Laid-off Indiana RV workers were given a list of hot job prospects that included a surprising entry: the battered recreational vehicle industry that had just put them out of work, a federal review of the state’s unemployment agency has found.
The Associated Press reported that job market specialists for the Indiana Department of Workforce Development also failed to show up at “rapid response” events to serve large numbers of RV workers who had been laid off, and case managers enrolled the displaced workers in a $6,000 computer training course without knowing whether it would bring them new jobs, the U.S. Department of Labor said.
The criticisms were among 31 “areas of concern” and 41 findings of non-compliance with federal regulations contained in a March 9 report by a team of reviewers from the Labor Department’s Employment and Training Administration.
The report, obtained this week by the Associated Press, also said the state miscalculated jobless benefits at a rate five times the national average in 2007 and broke federal rules in writing and awarding contracts.
A Department of Workforce Development spokesman said Thursday (April 2) that the vendor providing unemployment services in the Elkhart area was told Thursday its contract would not be renewed.
“The Department of Workforce Development has had concerns about that, about the operations in Region 2,” said Workforce Development spokesman Marc Lotter.
The Labor Department report comes at a pivotal time for Indiana. Workforce Development distributes jobless benefits and coordinates retraining for unemployed Hoosiers, who numbered 324,000 in February, giving the state a 9.4% unemployment rate – the highest in 25 years. The state’s unemployment insurance fund is bankrupt, and lawmakers are struggling to find a way to fix it as claims continue to rise.
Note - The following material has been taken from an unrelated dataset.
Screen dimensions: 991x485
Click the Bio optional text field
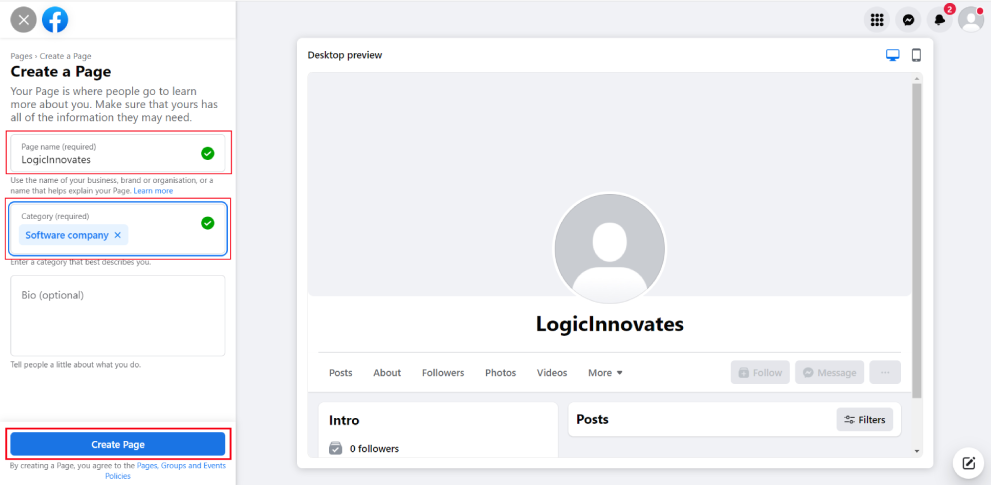118,316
A 14-member Labor Department team conducted the review last fall and visited unemployment offices in six of Workforce Development’s 12 regions, including the South Bend-Elkhart-Warsaw region, home to the RV industry that has seen plant closings fuel an 18% jobless rate in Elkhart County alone.
A “Northern Indiana Occupations in Demand” list used by WorkOne offices in Elkhart and South Bend included “RV and manufactured housing construction,” the reviewers found.
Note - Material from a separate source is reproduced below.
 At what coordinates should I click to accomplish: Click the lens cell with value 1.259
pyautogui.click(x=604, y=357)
“It is outdated and no longer accurate information,” reviewers noted.
Case managers also “appeared to encourage clients to do their own research on the job market,” the report said. “Many of the dislocated RV workers were choosing to enroll in an ‘I.T. boot camp’ training program …. The case managers expressed uncertainty over whether or not this training program would result in actual employment upon completion.”
Lotter did not name the contractor providing the services. The website for WorkOne Northern Indiana contains a strategic plan identifying the regional operator as South Bend-based Workforce Development Group Inc. The AP left a message with the company Thursday seeking comment.
The Northern Indiana Workforce Board had a public meeting scheduled for today in South Bend and was expected to vote on the regional operator’s contract.
The development came a day after Workforce Development said it had canceled a $7 million job training contract with Ivy Tech Community College that the report criticized for a lack of accountability.
Lotter has said the state and the Labor Department disagree on how rules for awarding the contract should be interpreted.